SET TASK>
Edit the records below by changing every "three-dot" to "overflow", and give all the lines again with nothing else changed.

[Dataset entries]
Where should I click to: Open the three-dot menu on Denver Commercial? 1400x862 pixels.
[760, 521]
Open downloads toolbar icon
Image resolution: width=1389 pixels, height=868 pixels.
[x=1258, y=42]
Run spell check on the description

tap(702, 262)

SOLUTION>
Where should I click to: Open the overflow menu on Denver Commercial? 1400x862 pixels.
[760, 521]
Open downloads toolbar icon
Image resolution: width=1389 pixels, height=868 pixels.
[x=1258, y=42]
Run spell check on the description

tap(702, 262)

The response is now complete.